Parkhurst Road made a further application in January 2016 for 96 homes, which Islington again rejected because the developer “failed to demonstrate that the proposed development will provide the maximum reasonable amount of affordable housing” and the lack of adequate section 106 obligations.

It again went unsuccessfully to appeal and then to court over the way the inspector dealt with the first issue.

In Parkhurst Road Ltd v Secretary of State for Communities And Local Government & Anor [2018] EWHC 991 (Admin) Holgate J said having examined land and sales values in the area “it is clear that the appeal proposal would not provide the maximum reasonable level of affordable housing in accordance with policies”.

He went on: “It is also important to ensure that new development is sustainable, delivering the maximum reasonable level of affordable housing in all cases so as to meet the needs of all.

“I note the appellant's position that no affordable housing will come forward if the development is refused planning permission but this argument could be applied to any residential case and is not justification for allowing development that does not properly meet policy requirements and objectives.”

Holgate J said the Royal Institution of Chartered Surveyors’ Professional Guidance: Financial Viability in Planning, issued with the Ministry of Housing, Communities and Local Government and the Royal Town Planning Institute, should address ‘circularity’ by which developers sought to recover excess purchase prices by reducing affordable housing provision.

He said: “It might be thought that an opportune moment has arrived for the RICS to consider revisiting the 2012 Guidance Note…to address any misunderstandings about market valuation concepts and techniques, the ‘circularity’ issue and any other problems…so as to help avoid protracted disputes of the kind we have seen in the present case and achieve more efficient decision-making.”

The judge said the High Court was “not the appropriate forum for resolving issues of the kind” and hoped no court in future would be asked to look at such detailed valuation material as he had.

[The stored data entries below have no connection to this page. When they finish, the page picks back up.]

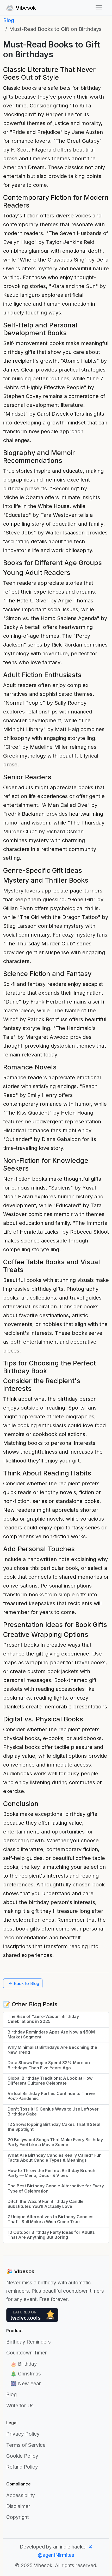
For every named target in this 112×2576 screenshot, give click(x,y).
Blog (8, 20)
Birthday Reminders (28, 2342)
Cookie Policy (22, 2456)
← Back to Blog (24, 1983)
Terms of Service (26, 2445)
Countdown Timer (26, 2353)
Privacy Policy (23, 2434)
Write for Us (20, 2406)
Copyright (17, 2517)
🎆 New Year (25, 2384)
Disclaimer (18, 2506)
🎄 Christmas (25, 2374)
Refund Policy (22, 2467)
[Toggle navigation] (99, 8)
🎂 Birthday (23, 2364)
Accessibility (20, 2495)
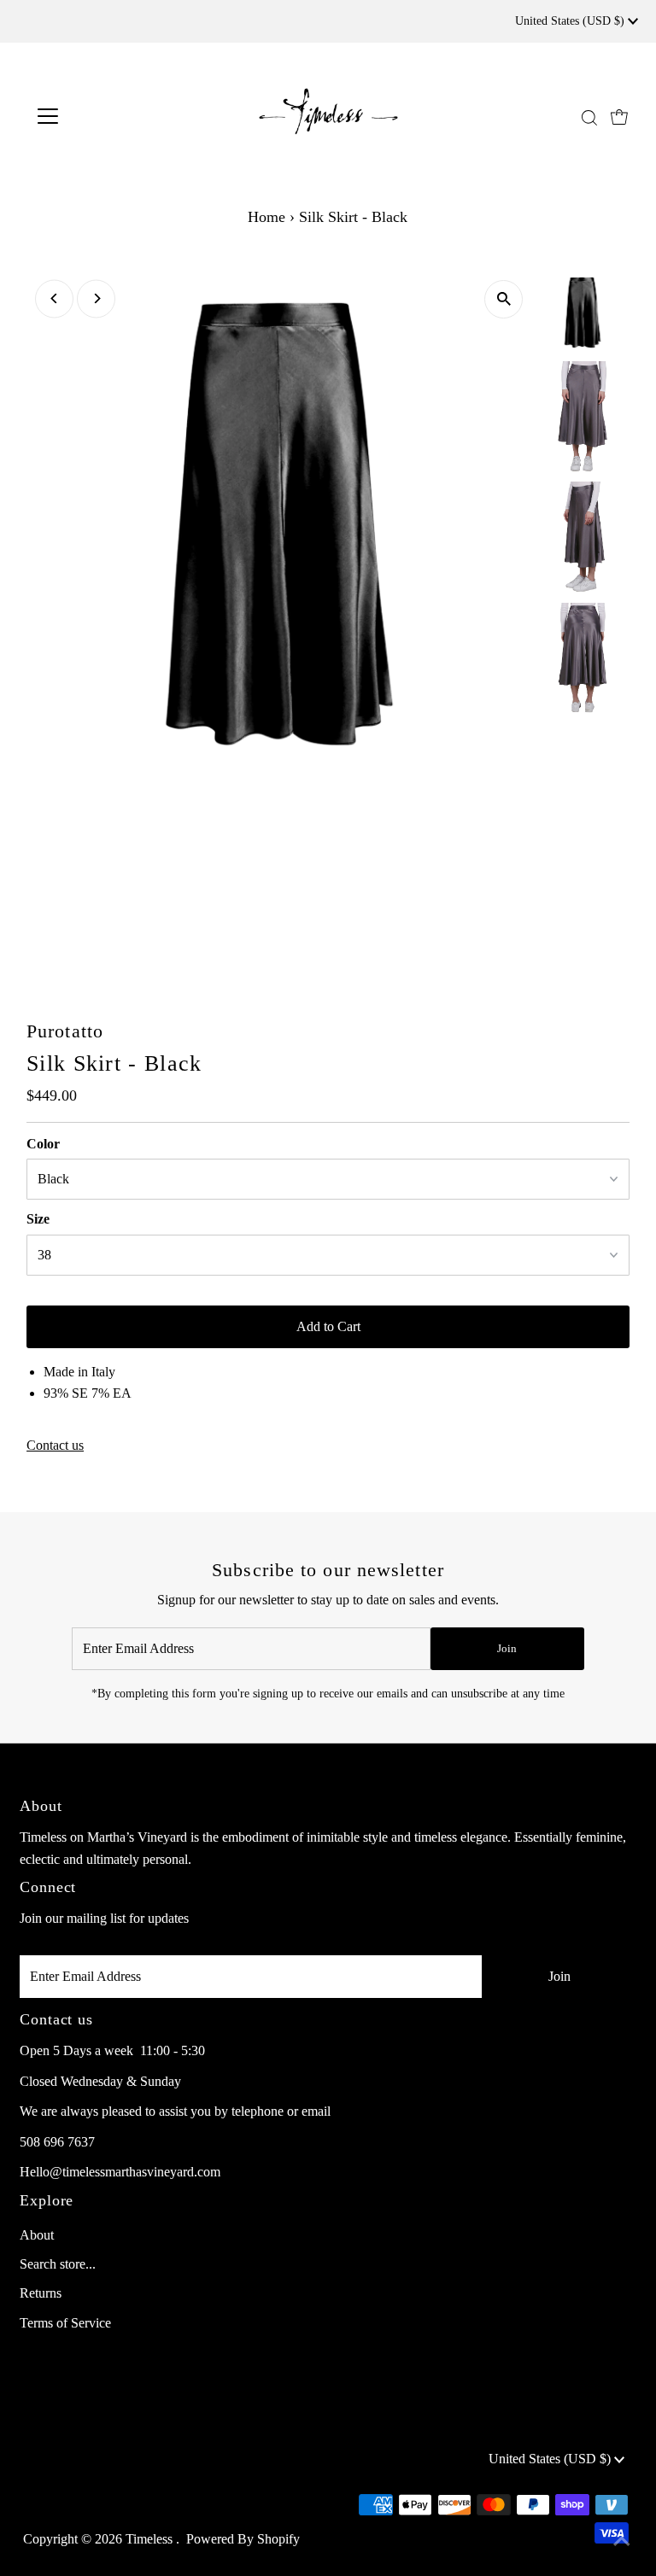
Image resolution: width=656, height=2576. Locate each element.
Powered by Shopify (243, 2539)
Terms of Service (65, 2323)
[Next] (96, 298)
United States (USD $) (571, 21)
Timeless (151, 2539)
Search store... (58, 2264)
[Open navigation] (98, 116)
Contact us (55, 1445)
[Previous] (54, 298)
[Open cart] (619, 116)
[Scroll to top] (622, 2542)
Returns (41, 2293)
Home (266, 216)
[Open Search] (589, 117)
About (37, 2235)
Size (38, 1219)
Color (43, 1143)
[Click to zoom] (503, 299)
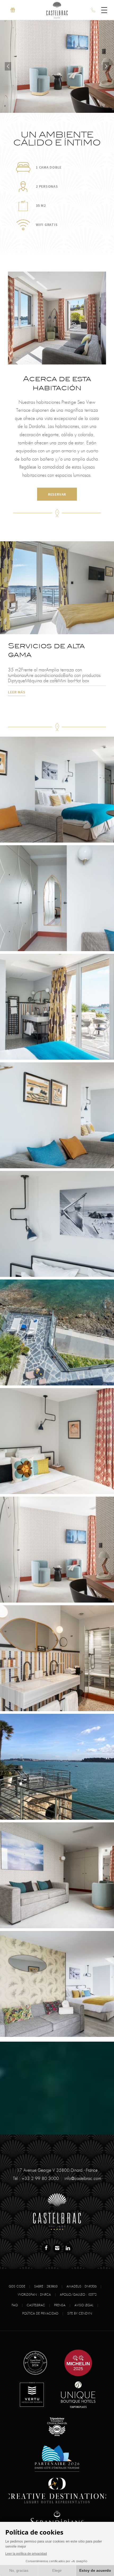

An Islington spokesperson said: “We are delighted by the High Court judgement. This decision reinforces Islington council’s long standing position that developers should abide by the councils’ planning guidelines – rather than overpaying for land and then trying to bypass our affordable housing requirements.

“There is a shortage of good quality, genuinely affordable housing in Islington and a significant unmet housing need.”